Week with a Macbook
by Matt CholickMy laptop at work finally reached the useless point, and I decided it was time to give OS X a go. I asked for a Macbook Pro, and it came in last Friday. I've spent the past week playing with OS X.
First, let me say that I dislike Windows for development. I haven't been enthusiastic about it for a very long time and I've been activitely frustrated by the operating system for the last couple years. I was downright thrilled when I finally managed to put Linux on my work computer (that machine was the last hold-out). My current machines dual boot into Windows. I'll fire up that partition only when I have to. Often, even when I do need Windows, I'll just start a virtual machine inside of Linux instead. So the question for me isn't pc vs a mac, it's Windows/Linux dual boot vs Windows/OS X dual boot.
I haven't really touched a mac in years. Before they moved to intel chips, they couldn't run Windows and thus were not a viable solution for me. I keep Windows around because I like to fire up pc games on occasion. Without the capability to run a non-vm Windows, Apple hardware wasn't an option for my computing needs. Since it now is, I'm finally exploring it with the macbook.
I have to say, I'm impressed. Part of it, I think, I my shifting opinion of what a computer is to me. Years ago, a computer was an end in and of itself. Messing around on the computer and learning was what I used it for. I didn't realize this until my experience with the mac, but a computer has shifted to simply being a tool for me now.

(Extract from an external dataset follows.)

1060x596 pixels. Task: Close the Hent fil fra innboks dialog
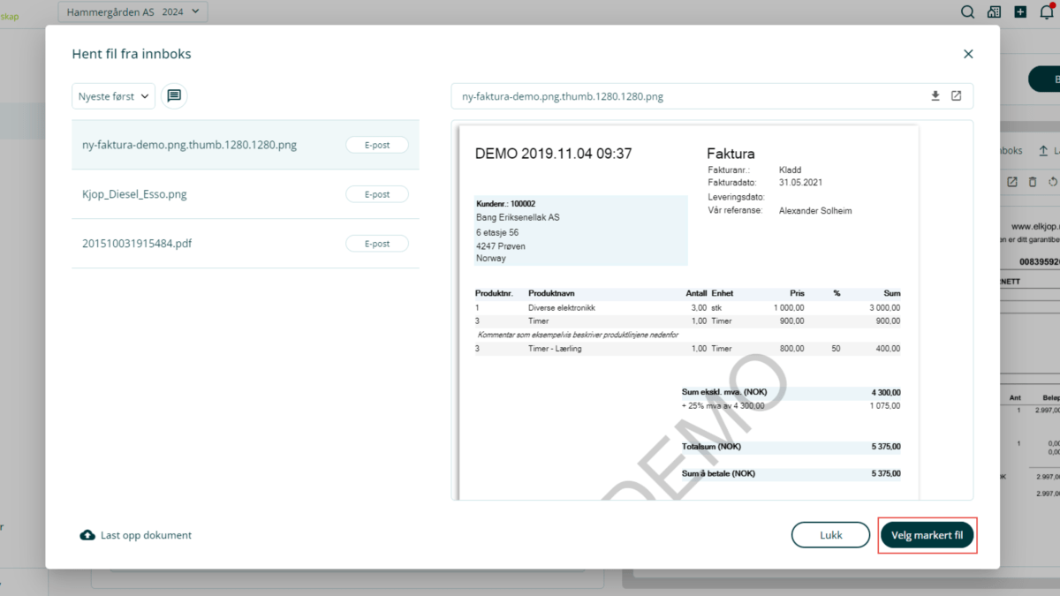click(x=968, y=54)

I bring this up because in a way I've shifted perspective from developer to user. Yes, most of my time on the computer is spent doing development. From the OS's perspective though, I'm a user. I think like a user. I know more than most users out there, but I still want an enjoyable and polished computing experience. I didn't realize this or appreciate that I wasn't getting it until a few days using my mac.

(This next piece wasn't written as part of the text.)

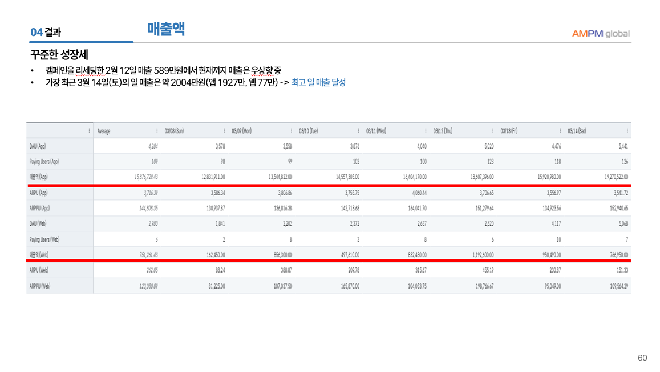Open the 03/09 (Mon) column menu icon
Image resolution: width=660 pixels, height=372 pixels.
[x=291, y=131]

I love my Linux box, but a polished experience is not what it gives me. Linux is an OS driven by a philosophy about the freedom of software. OS X instead focuses on the user experience. And wow, does this show. Now, there is good and bad in both. Gnome's endless customizations stem from the philosophy behind it. Compiz is a good example of this. The level of customization is mind-boggling. I was so intimidated the first time I saw the customization menu that I removed compiz entirely shortly after. Actions have multiple animation choices and the animations themselves can each be tweaked in a dozen ways. It's amazing and allows for truly customized desktop environments. For example, here is a screenshot of my compiz settings manager. You can see from the scrollbar how much more there is and each of these animations has multiple tabs worth of options. I've seen other folks running the exact same version of Ubuntu and their desktop environments look and behave nothing at all like mine. In contrast, OS X has very few choices in this area. There are, for example, just two window minimize animations and these cannot be customized. What there is, though, is very polished. None of the compiz animations quite measure up to the polish of the ones in OS X. This example is pretty representative of the operating systems as a whole. They represent flexibility and choice versus a more polished but constrained experience.

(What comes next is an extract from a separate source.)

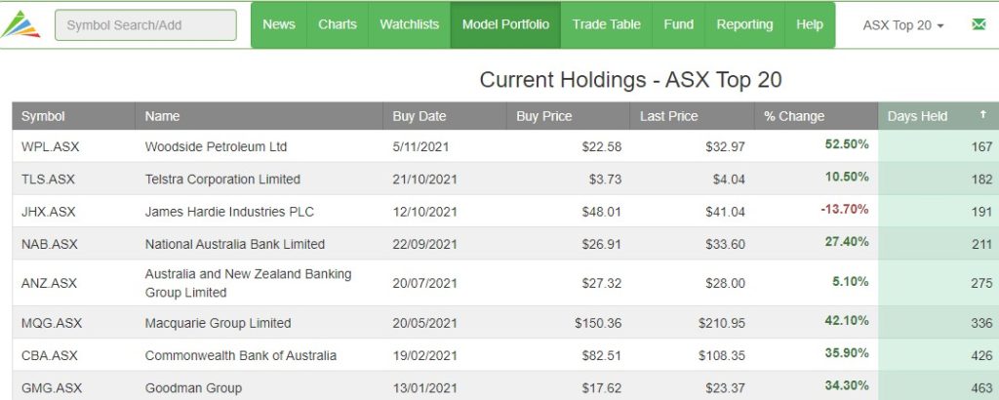
Task: Click the WPL.ASX symbol link
Action: (x=51, y=146)
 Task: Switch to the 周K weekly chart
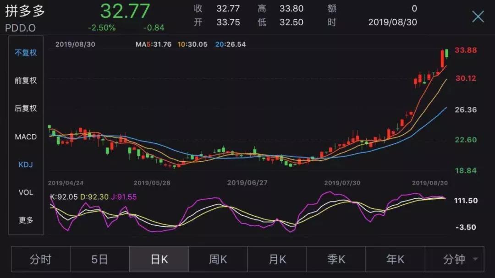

So far, a single program is what moves OS X from good to amazing: Quicksilver. This program is brilliant. Once I'd played with for about an hour I was just floored. This is how I want to interact with my machine. Desktop icons, hierarchical menus - never again. It brings the power and speed of the command line into something that's usable without memorizing books of archaic commands. It's amazingly fast and powerful. I have purposely not gotten buried in it too deeply because I don't think I could come back from that. All my other machine would feel cumbersome and painful in comparison. Hell, they already do to some extent. I haven't been this impressed by a program in a very long time.
After playing with OS X for a while, I find that most of my unix-like tools are here too. I'm comfortable with its shell and the tools it exposes. Things are slightly different, but they're familiar. I've halfway decided to get an iMac already. If after a few weeks of development, the OS X box proves solid in that regard, my next computer is going to be an iMac without doubt (and likely sooner rather than later).